The Atlantic Buccaneers by Stanley Rogers

Here we have yet another book with chapters devoted to individual famous pirates. There is one for Calico Jack and another for “The Female Pirates”.

In this version of the story Mary Read and her older brother seem to have the same father. She is already born and is “a small child” when her father disappears at sea. When she works as a footboy, the other servants bully her for unexplained reasons, which is why she left to join the navy. The navy is too hard so she joins the army. After her husband dies she leaves for the West Indies from Calais.

Anne Bonny as a child “had a hard and cheerless home life, which did nothing to improve a naturally fierce temper.” She does not move to Carolina with her parents; instead, she marries James in Ireland when she is 18 and the two of them run away to Carolina.

Calico Jack is introduced to us as “a tough young man”, “jeering, sarcastic”, and “quarrelsome”, of whom Charles Vane “was secretly afraid”. They don’t get along and they often fight. After Jack ousts Charles and becomes captain, he hears about the Royal Pardon and sneers at it. According to Rogers, the capture of the ship transporting felons was on New Year’s Day 1719. Jack has “a wife and family” in Santiago de Cuba, and it is while visiting them that he narrowly escapes from the coastguard. He “was a fearless rascal but not a very intelligent one.”

It’s unclear if Jack’s wife in Santiago de Cuba is supposed to be Anne or somebody else. Anne and James live happily together for a while until she meets Jack (whom she does not know is a pirate) in Charlestown, where their entire affair takes place. Thus it is the governor of South Carolina who threatens Anne after Jack tries to buy her off of James. Anne Fulworth is said to be elderly, and she accompanies Anne “to speak for her if necessary”. That very night Anne and Jack steal John Haman’s ship (out of Charlestown!). Anne alternates between sailing with Jack and living “in a little home they had got together in Jamaica.” Rogers is disappointed in her for not falling in love with a pirate “of Morgan’s calibre”. Lol.

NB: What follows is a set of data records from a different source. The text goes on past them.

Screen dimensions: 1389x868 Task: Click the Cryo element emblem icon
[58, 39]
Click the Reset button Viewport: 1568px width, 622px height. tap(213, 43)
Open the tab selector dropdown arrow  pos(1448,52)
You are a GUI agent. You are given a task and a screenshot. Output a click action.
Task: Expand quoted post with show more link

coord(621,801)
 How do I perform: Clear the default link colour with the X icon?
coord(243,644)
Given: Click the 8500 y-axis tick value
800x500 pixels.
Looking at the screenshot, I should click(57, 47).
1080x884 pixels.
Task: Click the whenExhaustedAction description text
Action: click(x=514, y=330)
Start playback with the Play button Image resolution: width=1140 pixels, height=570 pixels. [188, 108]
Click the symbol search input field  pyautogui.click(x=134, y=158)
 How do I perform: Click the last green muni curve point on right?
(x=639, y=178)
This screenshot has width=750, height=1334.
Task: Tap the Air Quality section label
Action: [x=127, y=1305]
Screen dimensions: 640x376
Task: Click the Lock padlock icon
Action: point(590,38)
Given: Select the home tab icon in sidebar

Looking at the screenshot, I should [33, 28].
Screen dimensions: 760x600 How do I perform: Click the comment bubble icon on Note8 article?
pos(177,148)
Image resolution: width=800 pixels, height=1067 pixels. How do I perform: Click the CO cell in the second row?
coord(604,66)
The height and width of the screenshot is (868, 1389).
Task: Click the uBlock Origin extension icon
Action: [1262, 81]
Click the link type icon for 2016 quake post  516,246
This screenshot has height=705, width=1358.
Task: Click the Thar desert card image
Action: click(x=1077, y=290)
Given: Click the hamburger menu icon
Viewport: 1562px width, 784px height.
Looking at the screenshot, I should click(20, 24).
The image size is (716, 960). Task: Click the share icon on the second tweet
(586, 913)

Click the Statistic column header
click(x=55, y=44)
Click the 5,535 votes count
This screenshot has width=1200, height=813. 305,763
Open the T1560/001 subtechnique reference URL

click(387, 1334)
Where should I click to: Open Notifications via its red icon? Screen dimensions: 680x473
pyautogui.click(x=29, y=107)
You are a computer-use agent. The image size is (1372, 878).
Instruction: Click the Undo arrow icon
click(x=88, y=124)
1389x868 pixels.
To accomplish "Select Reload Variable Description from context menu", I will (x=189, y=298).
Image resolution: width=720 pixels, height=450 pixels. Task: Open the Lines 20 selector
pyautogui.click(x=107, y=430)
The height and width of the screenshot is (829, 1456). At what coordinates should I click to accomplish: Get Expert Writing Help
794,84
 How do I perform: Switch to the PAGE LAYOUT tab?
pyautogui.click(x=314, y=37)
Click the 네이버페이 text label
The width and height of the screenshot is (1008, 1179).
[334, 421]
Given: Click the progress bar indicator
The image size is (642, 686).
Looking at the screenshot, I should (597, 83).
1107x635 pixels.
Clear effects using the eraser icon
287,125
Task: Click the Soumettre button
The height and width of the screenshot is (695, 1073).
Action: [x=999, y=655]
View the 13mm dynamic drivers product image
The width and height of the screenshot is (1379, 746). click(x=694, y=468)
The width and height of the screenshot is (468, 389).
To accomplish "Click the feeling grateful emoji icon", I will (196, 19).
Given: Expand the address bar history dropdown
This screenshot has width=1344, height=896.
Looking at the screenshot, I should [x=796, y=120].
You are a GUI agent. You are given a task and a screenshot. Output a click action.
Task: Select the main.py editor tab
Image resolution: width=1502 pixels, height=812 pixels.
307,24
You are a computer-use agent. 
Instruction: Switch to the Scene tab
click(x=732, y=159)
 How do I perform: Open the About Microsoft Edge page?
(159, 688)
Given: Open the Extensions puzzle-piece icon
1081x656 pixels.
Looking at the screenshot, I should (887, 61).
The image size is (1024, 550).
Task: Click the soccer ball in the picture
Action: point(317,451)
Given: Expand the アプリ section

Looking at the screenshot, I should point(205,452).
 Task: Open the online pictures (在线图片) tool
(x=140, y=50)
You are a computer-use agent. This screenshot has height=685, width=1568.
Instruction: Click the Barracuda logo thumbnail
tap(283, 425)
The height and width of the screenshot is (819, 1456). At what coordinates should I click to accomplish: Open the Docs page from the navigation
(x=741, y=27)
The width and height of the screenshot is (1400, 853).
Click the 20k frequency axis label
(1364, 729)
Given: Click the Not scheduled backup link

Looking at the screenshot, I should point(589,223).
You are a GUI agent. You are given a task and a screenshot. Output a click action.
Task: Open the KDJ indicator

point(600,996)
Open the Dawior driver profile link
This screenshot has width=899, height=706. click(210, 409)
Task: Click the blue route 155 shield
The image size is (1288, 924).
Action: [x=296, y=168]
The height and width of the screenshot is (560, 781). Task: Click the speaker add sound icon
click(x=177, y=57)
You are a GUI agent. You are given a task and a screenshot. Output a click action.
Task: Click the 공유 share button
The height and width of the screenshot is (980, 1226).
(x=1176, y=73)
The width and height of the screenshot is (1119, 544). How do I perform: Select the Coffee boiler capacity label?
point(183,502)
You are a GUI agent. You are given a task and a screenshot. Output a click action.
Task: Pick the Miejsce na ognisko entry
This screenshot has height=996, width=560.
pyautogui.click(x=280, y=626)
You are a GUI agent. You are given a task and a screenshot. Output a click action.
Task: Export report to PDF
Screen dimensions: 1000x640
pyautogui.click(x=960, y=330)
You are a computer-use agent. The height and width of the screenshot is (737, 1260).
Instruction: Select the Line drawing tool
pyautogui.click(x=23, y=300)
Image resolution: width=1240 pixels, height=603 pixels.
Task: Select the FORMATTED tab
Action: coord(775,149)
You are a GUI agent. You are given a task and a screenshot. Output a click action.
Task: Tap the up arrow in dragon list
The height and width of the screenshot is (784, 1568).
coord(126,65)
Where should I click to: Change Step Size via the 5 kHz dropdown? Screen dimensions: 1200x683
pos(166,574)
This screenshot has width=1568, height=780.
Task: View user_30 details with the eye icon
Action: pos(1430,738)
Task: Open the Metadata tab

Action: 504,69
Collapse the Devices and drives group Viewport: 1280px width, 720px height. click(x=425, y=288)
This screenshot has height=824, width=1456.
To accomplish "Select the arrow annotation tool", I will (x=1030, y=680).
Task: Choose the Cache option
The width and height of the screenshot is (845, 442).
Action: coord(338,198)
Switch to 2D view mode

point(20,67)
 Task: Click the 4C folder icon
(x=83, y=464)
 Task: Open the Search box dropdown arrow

After Mary retires from her transatlantic pirate trip, she works on a plantation before going privateering for Woodes Rogers. When the privateer crew turns pirate, Mary develops a “habit of firing her pistol into the hold to hurry” her shipmates. Her contempt for them results in her leaving them to join Calico Jack’s crew.

Rogers specifies that Jack’s crew hung out with the turtlers on November 2nd, 1720. Captain Barnet is fitted out to pursue Jack by the governor of Saint Domingue. For some reason, after Jack was caught, Mary was vaguely “arrested ashore”.